Abstract Motivation The development of proteomic methods for the characterization of domain/motif interactions has greatly expanded our understanding of signal transduction. However, proteomics-based binding screens have limitations including that the queried tissue or cell type may not harbor all potential interacting partners or post-translational modifications (PTMs) required for the interaction. Therefore, we sought a generalizable, complementary in silico approach to identify potentially novel motif and PTM-dependent binding partners of high priority.

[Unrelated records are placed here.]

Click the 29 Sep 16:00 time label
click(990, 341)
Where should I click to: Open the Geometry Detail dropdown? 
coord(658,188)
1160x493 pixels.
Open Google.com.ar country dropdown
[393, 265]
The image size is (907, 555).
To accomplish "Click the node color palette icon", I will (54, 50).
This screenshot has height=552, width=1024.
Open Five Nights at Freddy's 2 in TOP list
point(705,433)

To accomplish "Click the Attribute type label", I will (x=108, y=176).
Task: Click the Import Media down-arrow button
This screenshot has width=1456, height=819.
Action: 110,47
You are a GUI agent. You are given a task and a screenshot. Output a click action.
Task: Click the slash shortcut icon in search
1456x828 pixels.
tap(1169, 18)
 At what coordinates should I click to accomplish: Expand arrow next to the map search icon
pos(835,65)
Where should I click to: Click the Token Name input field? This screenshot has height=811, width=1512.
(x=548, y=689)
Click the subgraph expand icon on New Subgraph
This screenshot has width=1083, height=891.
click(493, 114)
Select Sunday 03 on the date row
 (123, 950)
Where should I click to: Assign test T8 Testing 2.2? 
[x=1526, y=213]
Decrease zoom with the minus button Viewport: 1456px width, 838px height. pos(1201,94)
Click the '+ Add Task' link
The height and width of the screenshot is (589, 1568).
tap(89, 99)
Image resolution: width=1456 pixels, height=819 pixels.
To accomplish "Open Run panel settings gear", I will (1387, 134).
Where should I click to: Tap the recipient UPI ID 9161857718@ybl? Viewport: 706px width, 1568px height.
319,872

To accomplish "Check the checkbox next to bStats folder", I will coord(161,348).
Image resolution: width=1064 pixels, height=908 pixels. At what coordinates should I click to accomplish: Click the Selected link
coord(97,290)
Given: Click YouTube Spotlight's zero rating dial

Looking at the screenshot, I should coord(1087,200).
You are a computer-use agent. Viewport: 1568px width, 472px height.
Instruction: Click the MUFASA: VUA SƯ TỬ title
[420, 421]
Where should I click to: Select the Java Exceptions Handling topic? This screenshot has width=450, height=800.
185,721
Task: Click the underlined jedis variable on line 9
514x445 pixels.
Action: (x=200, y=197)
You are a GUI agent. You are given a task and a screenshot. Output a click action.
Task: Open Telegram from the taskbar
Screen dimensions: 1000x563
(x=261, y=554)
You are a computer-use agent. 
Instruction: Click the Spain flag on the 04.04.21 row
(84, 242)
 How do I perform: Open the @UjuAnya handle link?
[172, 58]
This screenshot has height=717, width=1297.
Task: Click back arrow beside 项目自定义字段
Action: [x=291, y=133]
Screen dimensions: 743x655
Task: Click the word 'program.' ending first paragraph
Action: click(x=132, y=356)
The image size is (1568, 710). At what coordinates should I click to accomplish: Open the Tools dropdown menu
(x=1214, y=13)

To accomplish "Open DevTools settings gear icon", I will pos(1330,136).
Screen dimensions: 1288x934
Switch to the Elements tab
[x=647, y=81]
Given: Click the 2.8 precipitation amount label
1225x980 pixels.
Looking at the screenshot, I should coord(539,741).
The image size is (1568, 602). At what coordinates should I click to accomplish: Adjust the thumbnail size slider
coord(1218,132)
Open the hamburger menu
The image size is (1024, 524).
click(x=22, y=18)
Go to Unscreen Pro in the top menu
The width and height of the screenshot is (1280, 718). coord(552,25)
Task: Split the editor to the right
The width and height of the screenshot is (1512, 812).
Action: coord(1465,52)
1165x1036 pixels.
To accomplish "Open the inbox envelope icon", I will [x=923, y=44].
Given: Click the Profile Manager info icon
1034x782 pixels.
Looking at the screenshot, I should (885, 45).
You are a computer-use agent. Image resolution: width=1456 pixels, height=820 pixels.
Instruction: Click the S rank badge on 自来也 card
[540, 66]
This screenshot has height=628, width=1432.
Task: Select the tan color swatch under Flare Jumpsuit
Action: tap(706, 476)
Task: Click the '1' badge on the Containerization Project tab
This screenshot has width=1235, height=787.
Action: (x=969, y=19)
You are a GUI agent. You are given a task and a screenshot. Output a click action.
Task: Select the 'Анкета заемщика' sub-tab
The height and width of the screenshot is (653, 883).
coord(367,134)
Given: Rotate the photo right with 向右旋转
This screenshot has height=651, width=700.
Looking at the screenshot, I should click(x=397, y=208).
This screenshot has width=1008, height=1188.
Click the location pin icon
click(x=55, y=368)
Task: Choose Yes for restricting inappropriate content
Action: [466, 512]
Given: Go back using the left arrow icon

Results We used as an initial example the interaction between the SH2 domains of the adaptor proteins CRK and CRKL and phosphorylated-YXXP motifs. Employing well-curated, publicly-available resources, we scored and prioritized potential CRK/CRKL-SH2 interactors possessing signature characteristics of known interacting partners. Our approach gave high priority scores to 102 of the more than 9,000 YXXP motif-containing proteins. Within this 102 were 21 of the 25 curated CRK/CRKL-SH2 binding partners showing a more than 80-fold enrichment. Several predicted interactors were validated biochemically. To demonstrate generalized applicability, we used our workflow to predict protein-protein interactions dependent upon motif-specific arginine methylation. Our data demonstrate the applicability of our approach to, conceivably, any modular binding domain that recognizes a specific post-translationally modified motif. Contact firstname.lastname@example.org Supplementary Information Supplementary data are available at Bioinformatics Online. © The Author(s) (2018). Published by Oxford University Press. All rights reserved. For Permissions, please email: email@example.com This article is published and distributed under the terms of the Oxford University Press, Standard Journals Publication Model (https://academic.oup.com/journals/pages/about_us/legal/notices)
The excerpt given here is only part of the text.